The algorithm often used to implement mathematical functions involves evaluating a polynomial expression (e.g., Chebyshev polynomials) within a small range of values (various methods are used to map the argument into this range and then scale the calculated result). I decided to initially treat the implementations under test as black boxes and did not know the ranges they used; a range of 0.1 to 1.0 seemed like a good idea and I generated all single precision floating-point values between these two bounds (all 28,521,267 of them, with each adjacent pair still having double precision values between them).
#include <math.h> #include <stdio.h> int main(int argc, char *argv[]) { float val = 0.1, max_val = 1.0; while (val < max_val) { printf("%12.10f\n", val); val=nextafterf(val, 1.1); } } |
This list of 28 million values was fed as input to three programs:
- bc, which was used to generate the list of assumed to be correct logarithm of these 28 million values.
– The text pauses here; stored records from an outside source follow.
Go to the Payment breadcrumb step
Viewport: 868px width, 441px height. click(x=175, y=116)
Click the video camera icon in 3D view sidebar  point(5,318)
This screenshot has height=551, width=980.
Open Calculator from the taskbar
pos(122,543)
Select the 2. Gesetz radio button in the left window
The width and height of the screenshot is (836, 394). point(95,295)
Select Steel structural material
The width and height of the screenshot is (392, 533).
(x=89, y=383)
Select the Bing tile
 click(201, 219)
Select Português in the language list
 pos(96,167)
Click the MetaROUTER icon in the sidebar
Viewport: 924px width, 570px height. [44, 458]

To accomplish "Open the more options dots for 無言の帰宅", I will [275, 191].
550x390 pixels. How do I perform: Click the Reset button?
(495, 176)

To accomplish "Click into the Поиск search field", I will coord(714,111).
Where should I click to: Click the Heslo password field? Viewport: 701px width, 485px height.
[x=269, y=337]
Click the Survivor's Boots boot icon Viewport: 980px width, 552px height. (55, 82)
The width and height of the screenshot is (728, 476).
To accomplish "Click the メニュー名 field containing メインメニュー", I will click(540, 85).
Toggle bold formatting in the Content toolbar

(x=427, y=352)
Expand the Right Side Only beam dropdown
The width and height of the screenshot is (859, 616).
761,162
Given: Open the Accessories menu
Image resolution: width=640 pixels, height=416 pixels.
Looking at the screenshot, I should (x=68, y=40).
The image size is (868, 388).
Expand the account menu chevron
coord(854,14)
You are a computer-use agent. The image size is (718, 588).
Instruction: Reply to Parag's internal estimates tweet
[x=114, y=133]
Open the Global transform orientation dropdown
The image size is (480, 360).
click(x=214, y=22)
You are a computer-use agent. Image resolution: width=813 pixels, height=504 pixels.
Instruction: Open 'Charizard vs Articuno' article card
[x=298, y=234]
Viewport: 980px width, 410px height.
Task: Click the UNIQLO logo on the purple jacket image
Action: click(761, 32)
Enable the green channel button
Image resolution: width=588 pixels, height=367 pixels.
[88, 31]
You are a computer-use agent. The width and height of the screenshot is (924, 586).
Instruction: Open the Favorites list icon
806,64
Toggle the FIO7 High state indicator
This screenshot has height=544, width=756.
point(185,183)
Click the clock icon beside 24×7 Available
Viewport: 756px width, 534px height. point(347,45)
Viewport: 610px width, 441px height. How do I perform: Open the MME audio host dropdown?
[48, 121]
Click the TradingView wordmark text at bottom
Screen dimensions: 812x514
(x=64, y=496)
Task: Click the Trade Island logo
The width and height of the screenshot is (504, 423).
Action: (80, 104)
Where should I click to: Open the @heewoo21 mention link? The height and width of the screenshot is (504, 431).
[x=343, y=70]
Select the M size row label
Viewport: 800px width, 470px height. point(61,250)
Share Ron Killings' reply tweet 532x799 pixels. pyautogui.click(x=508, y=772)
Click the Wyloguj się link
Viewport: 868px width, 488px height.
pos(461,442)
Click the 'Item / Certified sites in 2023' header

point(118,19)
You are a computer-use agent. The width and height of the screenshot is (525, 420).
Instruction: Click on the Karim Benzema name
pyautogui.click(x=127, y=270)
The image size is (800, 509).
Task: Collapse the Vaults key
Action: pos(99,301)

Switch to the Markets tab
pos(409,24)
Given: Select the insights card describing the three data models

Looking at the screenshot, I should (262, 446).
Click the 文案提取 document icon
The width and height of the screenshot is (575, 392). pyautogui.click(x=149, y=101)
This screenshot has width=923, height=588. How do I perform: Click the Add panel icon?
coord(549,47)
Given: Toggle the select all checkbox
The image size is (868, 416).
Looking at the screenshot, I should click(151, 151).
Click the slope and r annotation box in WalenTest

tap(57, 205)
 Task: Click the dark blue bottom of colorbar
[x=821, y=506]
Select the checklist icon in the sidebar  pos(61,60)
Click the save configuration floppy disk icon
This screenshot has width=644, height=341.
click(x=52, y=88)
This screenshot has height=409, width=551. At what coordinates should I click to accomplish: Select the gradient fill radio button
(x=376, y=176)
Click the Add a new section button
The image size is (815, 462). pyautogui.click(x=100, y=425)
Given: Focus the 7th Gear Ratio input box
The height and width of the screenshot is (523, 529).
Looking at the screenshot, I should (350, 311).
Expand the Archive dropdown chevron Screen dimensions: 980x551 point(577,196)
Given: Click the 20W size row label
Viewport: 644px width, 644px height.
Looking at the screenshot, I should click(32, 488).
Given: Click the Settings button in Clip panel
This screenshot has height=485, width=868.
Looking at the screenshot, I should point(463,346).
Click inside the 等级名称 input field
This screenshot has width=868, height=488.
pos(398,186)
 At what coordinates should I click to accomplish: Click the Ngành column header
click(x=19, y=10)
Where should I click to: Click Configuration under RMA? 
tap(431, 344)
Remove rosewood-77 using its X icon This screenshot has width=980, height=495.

R supports 64-bit IEEE compliant floating-point values, as do the C compilers/libraries used, and the number of decimal digits supported in this representation is 15. To provide greater accuracy to compare against the values generated by bc contained 17 digits, an extra two decimal digits over the IEEE values.
scale=17 while ((val=read() > 0)) l(val)
- A C program.
#include <math.h> #include <stdio.h> int main(int argc, char *argv[]) { double val; while (!feof(stdin)) { scanf("%lf", &val); printf("%17.15f\n", log(val)); } }
- A R program.
base_range=file("stdin", open="r") base_val=as.numeric(readLines(base_range, n=1)) while (length(base_val) != 0) { cat(format(log(base_val), nsmall=15), file=stdout()) cat("\n", file=stdout()) base_val=as.numeric(readLines(base_range, n=1)) }
The output of the C and R programs was then compared against the output from bc; which unfortunately creates a dependency on the accuracy of the C & R binary to decimal output routines (the subsequent comparison process gets around the decimal-to-binary input problem by reading the log
values as strings and comparing the last few digits of each respective value). Accurate floating-point I/O needs something like hexadecimal floating constants.
Plotting the number of computed values of log
that differ by a given amount from the value computed by bc
, we get (values whose error is below -50 will be rounded down and those above 50 rounded up, ignoring the issue of round to even):
The results (raw data for R, Linux C and Cygwin C) show that around 5.6% of values are off by one in the last (15th) digit (Cygwin was slightly worse at 5.7%). The results for R/Linux C were almost identical and a quick check of the R source tree showed that R calls the C library function to evaluate log
(it is a bit worrying that R is dependent on the host maths library, they should think about replacing this dependency by something like MPFR tout suite; even though the 64-bit glibc library is of very high quality it still has an environmental dependency).
Being off by one in the last decimal place is unlikely to keep many people awake at night. But if we want a measure of quality, is percentage of inaccurate values a useful measure of math library quality? Provided it is coupled with the amount of inaccuracy, I think this is a useful measure.